Albert Einstein once said “Compound interest is the eighth wonder of the world. He who understands it, earns it … he who doesn’t … pays it.” Compounding simply implies earning interest on interest to multiply one’s cash savings. The power of compounding works well only when the interest rate offered on a savings account is decent. While savings/checking accounts earned 5% of even more in the past, for many years now it hardly earns anything.
The following chart from an article at This is Money, UK site shows the impact of compounding on an interest rate of 4% vs 0.25%:
Click to enlarge
Source: Has compound interest lost its magic? How saving is NOT the secret to growing cash when rates are so low, This is Money
From the above article:
Let’s do the maths. As an example, let’s say you put £10,000 into a deposit account, with 0.25 per cent interest, accrued daily and paid, and therefore compounded, annually. This is fairly typical of high street deposit accounts.
After ten years, you would have received £252.83 in interest. Almost all of this, £250, is the simple interest, that is, interest before compounding. The total effect of compounding, the interest paid on interest, is £2.83. [Figures 1 & 2]
It is a staggeringly small amount. It is telling us that at current interest rates, saving in the traditional sense, as a means to accumulate capital, is redundant.
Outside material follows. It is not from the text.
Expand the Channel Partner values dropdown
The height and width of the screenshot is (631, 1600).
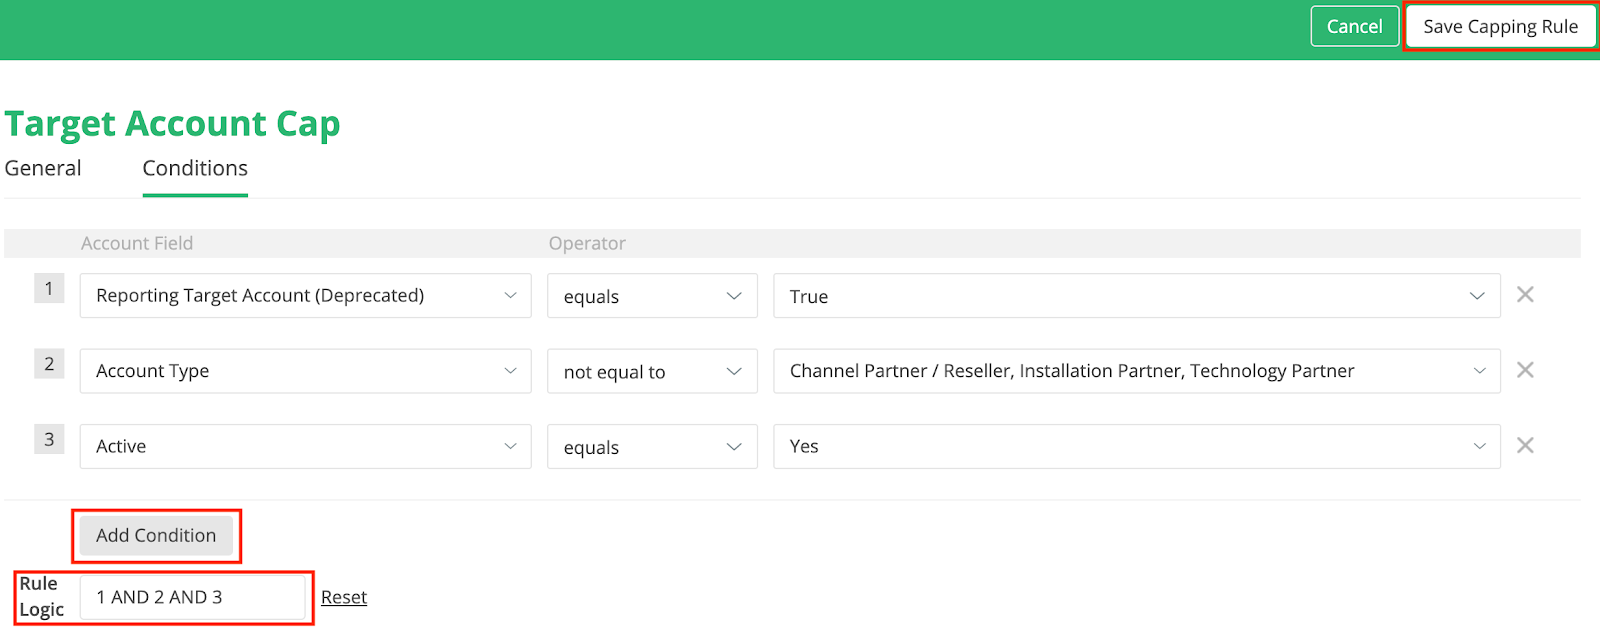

Fortunately savers who are willing to take risk have options to earn higher returns than simply stashing their savings in banks. Stocks and bonds are two options where savers can put their money to work. For example, high dividend-paying stocks offer a better alternative than letting the money sit in a savings or checking account. Moreover due to the adverse effect of inflation, a saver earning no or tiny interest rates on savings actually loses money over time.